Berlin Gut eine Woche vor der Bürgerschaftswahl in Hamburg erlebt die FDP einen ungeahnten Aufschwung. Laut dem am Freitag vom ZDF veröffentlichten Politbarometer Extra könnten die Liberalen erstmals seit ihrem Debakel bei der Bundestagswahl wieder in einen Landtag einziehen.

Die allein regierende SPD mit Bürgermeister Olaf Scholz liegt demnach weit in Führung, könnte aber in den kommenden fünf Jahren aber einen Koalitionspartner angewiesen sein. Scholz hat in den vergangenen Wochen stets erklärt, er werde das Gespräch mit den Grünen suchen, wenn er einen Regierungspartner benötige. Die CDU bliebe zweitstärkste Partei, würde in der Hansestadt aber ihr schlechtestes Ergebnis seit der Parteigründung erzielen. Der Einzug der eurokritischen AfD in das Landesparlament steht auf der Kippe.
^^^^
» Aufgabe a:
Kopiere aus dem Artikel zur Hamburger Bürgerschaftswahl den Abschnitt von „Die allein regierende“ bis einschließlich „auf der Kippe.“ unverändert.

Dateneinträge
^^^^
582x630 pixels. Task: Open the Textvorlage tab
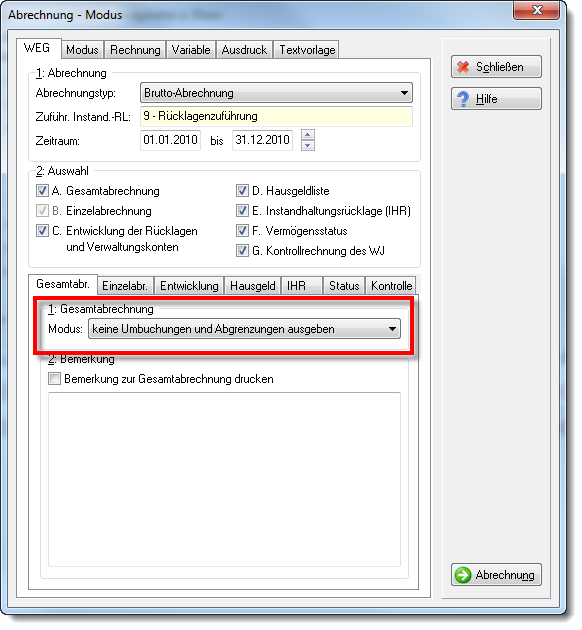(x=307, y=50)
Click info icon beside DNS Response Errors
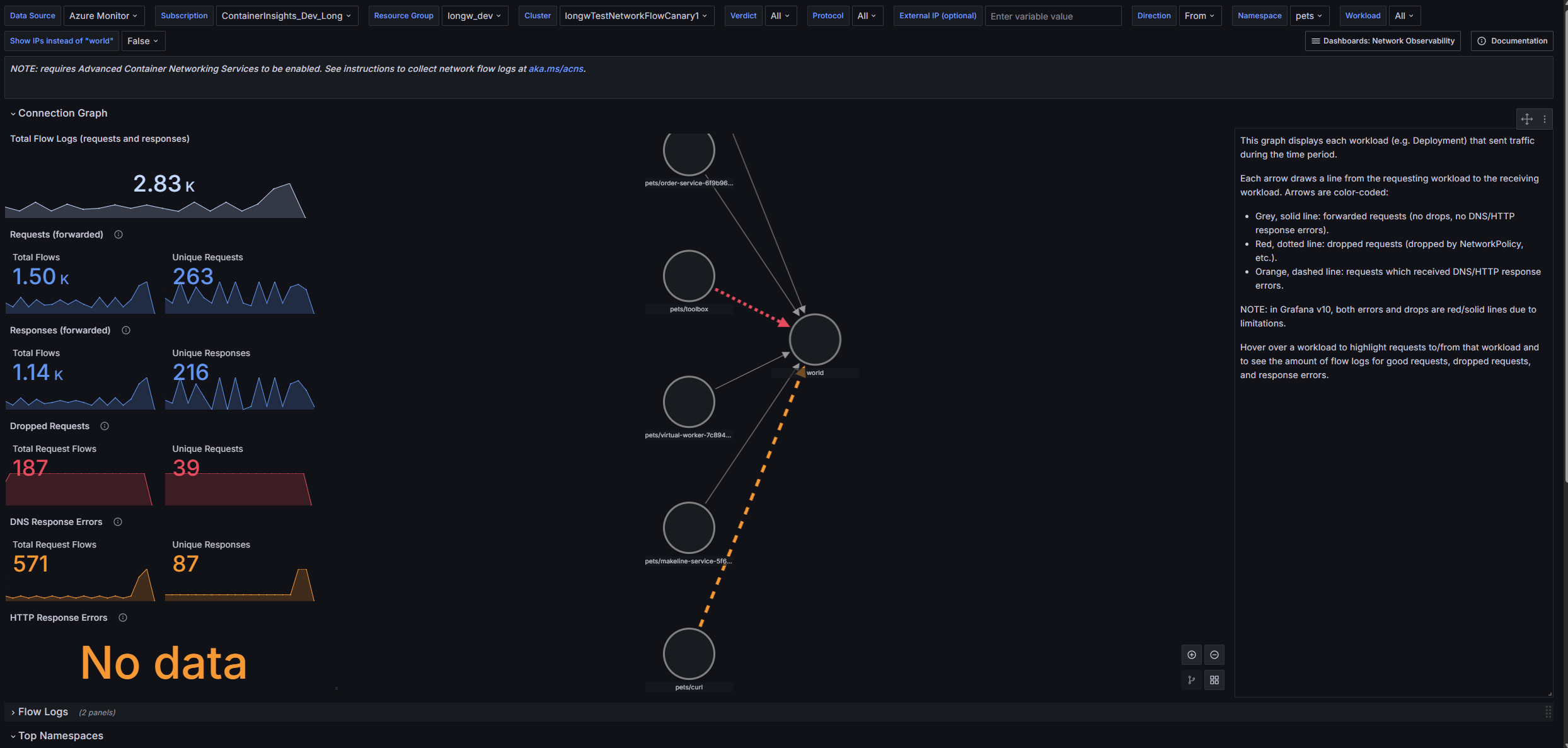This screenshot has height=748, width=1568. pos(118,522)
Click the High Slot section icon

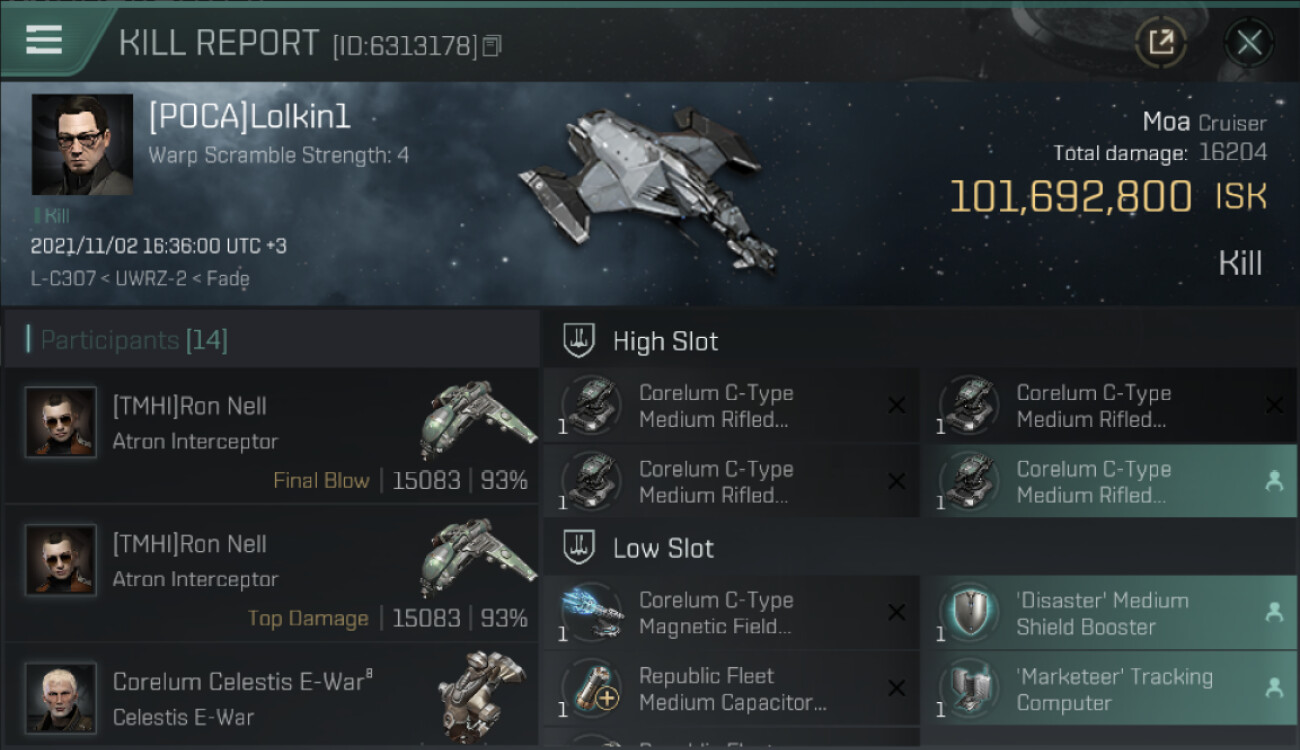pos(579,341)
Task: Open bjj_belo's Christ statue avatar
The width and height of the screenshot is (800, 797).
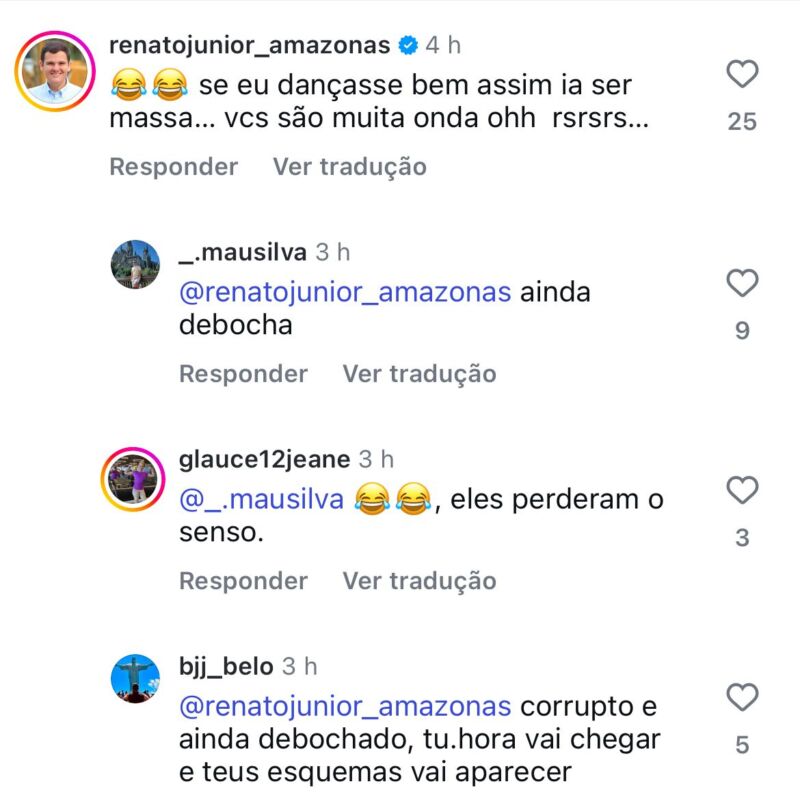Action: pos(135,679)
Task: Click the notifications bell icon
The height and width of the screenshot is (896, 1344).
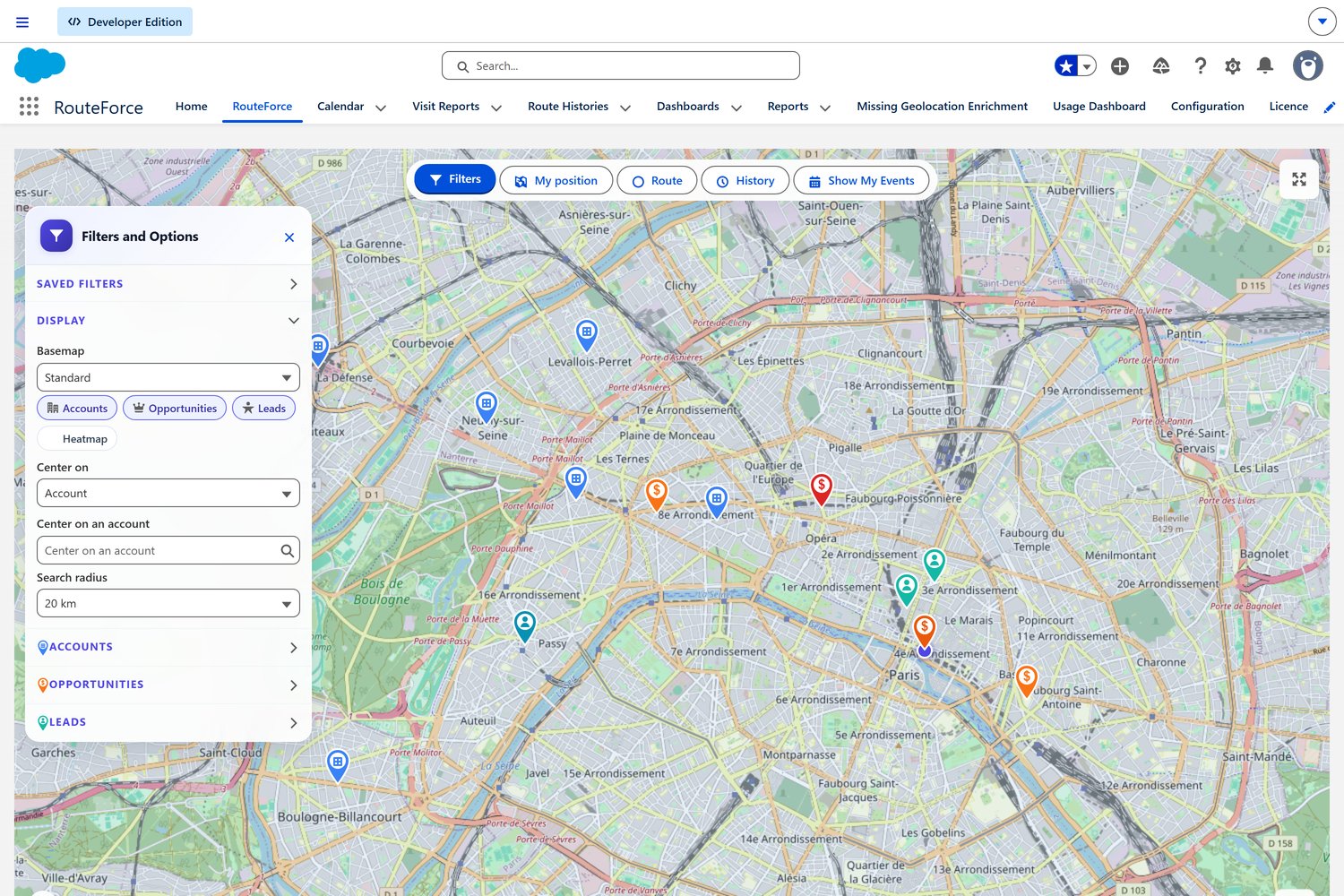Action: coord(1264,66)
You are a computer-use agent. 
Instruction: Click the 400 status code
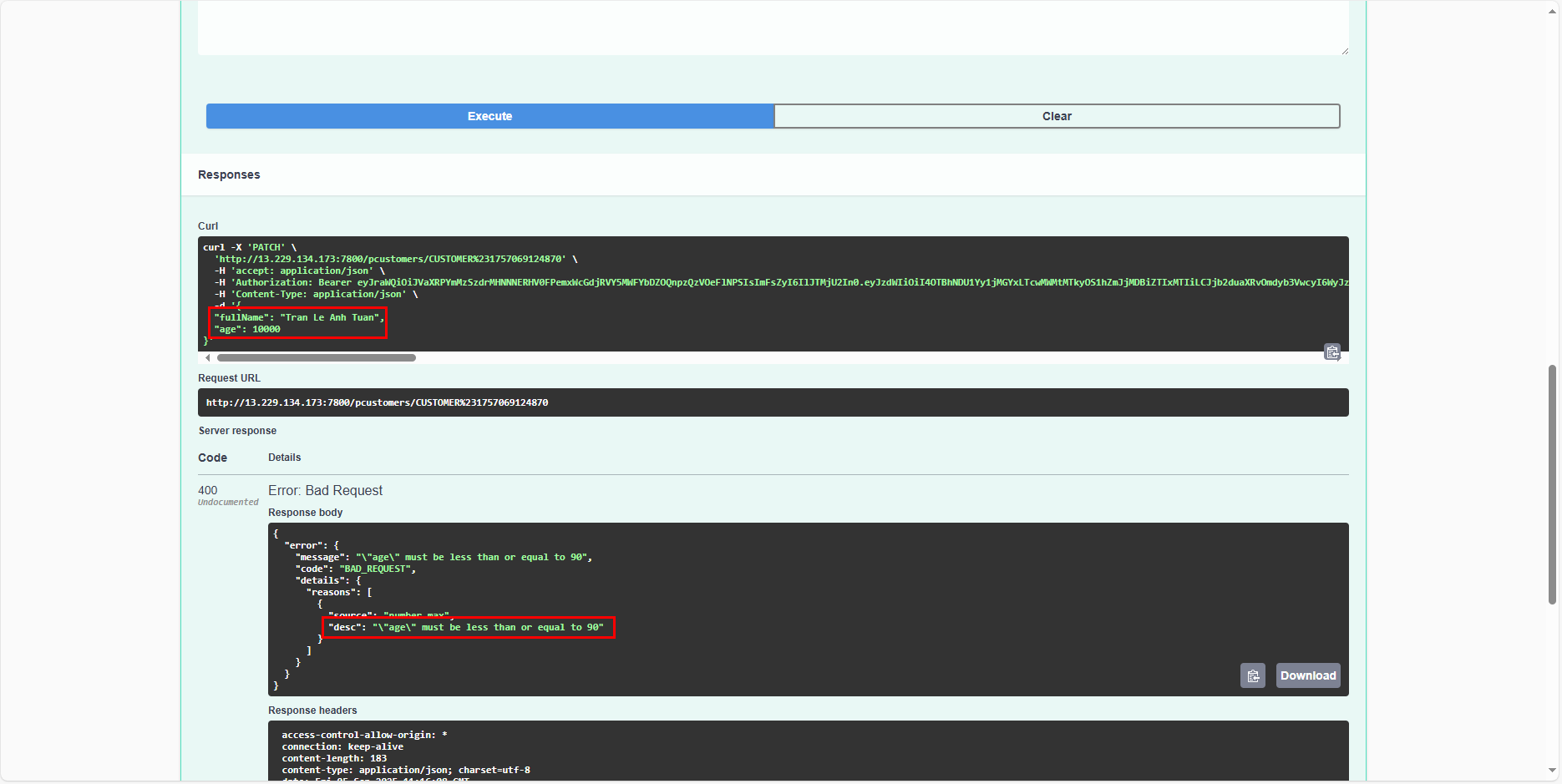pos(207,490)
^^^^
» Aufgabe b:
Stelle die Zeilen der Dateneinträge von der Zeile mit „Task: Click the notifications bell icon“ bis einschließlich der letzten Zeile der Dateneinträge als Markdown-Tabelle mit den Spalten „Nr.“ und „Eintrag“ dar. Lass Leerzeilen und Bilder weg.

» Lösung a:
Die allein regierende SPD mit Bürgermeister Olaf Scholz liegt demnach weit in Führung, könnte aber in den kommenden fünf Jahren aber einen Koalitionspartner angewiesen sein. Scholz hat in den vergangenen Wochen stets erklärt, er werde das Gespräch mit den Grünen suchen, wenn er einen Regierungspartner benötige. Die CDU bliebe zweitstärkste Partei, würde in der Hansestadt aber ihr schlechtestes Ergebnis seit der Parteigründung erzielen. Der Einzug der eurokritischen AfD in das Landesparlament steht auf der Kippe.

» Lösung b:
| Nr. | Eintrag |
|---|---|
| 1 | Task: Click the notifications bell icon |
| 2 | The height and width of the screenshot is (896, 1344). |
| 3 | Action: coord(1264,66) |
| 4 | You are a computer-use agent.  |
| 5 | Instruction: Click the 400 status code |
| 6 | pos(207,490) |